Gardner A. Cadwalader, Philadelphia

ICE whistleblower

On Feb. 23, Ryan Schwank, a former U.S. Immigration and Customs Enforcement lawyer, testified as a whistleblower before a Senate Democratic forum about the egregious lack of required training for all new ICE agents. He testified that Homeland Security has eliminated the most important policing training in the use of firearms, use of force, the proper arrest and detention techniques, the limits on an agent’s authority, and the Constitution — including that they could violate the Fourth Amendment to enter a home without a judicial warrant. Schwank stated that the training curriculum has been reduced from 584 hours by nearly half to fulfill Donald Trump’s order to get an additional 12,000 agents on the streets of America by year’s end. He testified that DHS lied when it asserted that no critical instruction had been eliminated. Is it any wonder people have been, and will be, murdered, beaten, and illegally detained? This testimony must be given before the whole Senate and the House of Representatives, as well as a more public airing.
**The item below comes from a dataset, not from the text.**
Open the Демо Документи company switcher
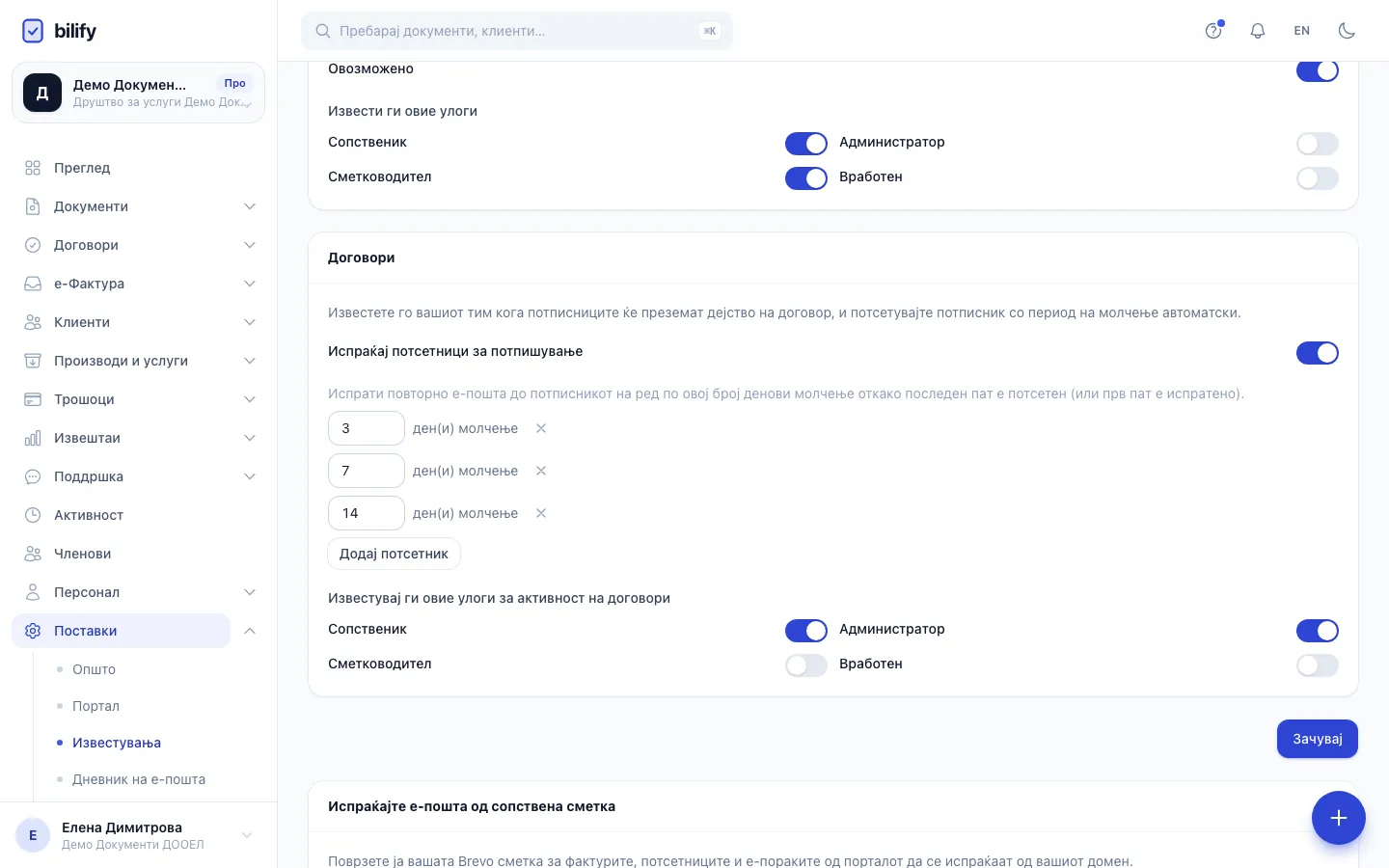The image size is (1389, 868). pyautogui.click(x=138, y=93)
Morrie Wiener, Cherry Hill

History as guide

The recent report regarding U.S. Customs and Immigration Enforcement’s plan to warehouse detained immigrants is another bellwether in Donald Trump’s assault on human decency. ICE’s plans should be viewed in the context of the Holocaust Memorial Museum’s key facts about Nazi concentration camps: “Officials established the first concentration camp in Dachau … for political prisoners. It was later used as a model for an expanded and centralized concentration camp system. What distinguishes a concentration camp system from a prison (in the modern sense) is that it functions outside of a judicial system. The prisoners are not indicted or convicted of any crime by a judicial process.” The museum’s website further notes that such camps are ones in which “people are detained … usually under harsh conditions and without regard to legal norms of arrest and imprisonment that are acceptable in a constitutional democracy.”
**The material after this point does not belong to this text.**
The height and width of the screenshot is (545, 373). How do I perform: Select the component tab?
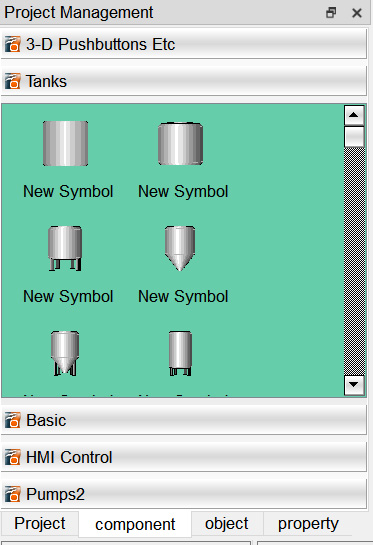coord(135,524)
The majority of detained immigrants have not been indicted for or convicted of a criminal offense. Most were employed at the time of their seizure, paying their way. Many of their jobs then went unfilled. Rather than being productive, they are confined in squalid conditions where healthcare is frequently insufficient. Spending an additional $45 billion to expand detention centers, with additional staffing costs, in pursuit of an inhumane policy that is being inhumanely implemented, will no more make America great than the town’s eponymous camp made Dachau great.

Stewart Speck, Wynnewood, speckstewart@gmail.com

Missed importance

I respectfully object to the front-page headline on Saturday’s Inquirer (“Trump slams Supreme Court after stinging defeat on tariffs”). Learning Resources v. Trump is a case of constitutional and historic significance, yet the headline highlights Donald Trump’s reaction. If the U.S. Supreme Court had affirmed the Trump tariffs despite clear language in the Constitution that only Congress can impose a tax, then who knows what other presidential powers would be exercised at the expense of Congress. The media has largely ignored the case’s significance. A reader could infer that Trump’s reaction is more important than the court’s decision. Democrats have said that if they take control of the House and Senate, then they will initiate impeachment proceedings against the president. If there is an impeachment trial, the presiding officer will be Chief Justice John Roberts (who wrote the court’s majority opinion).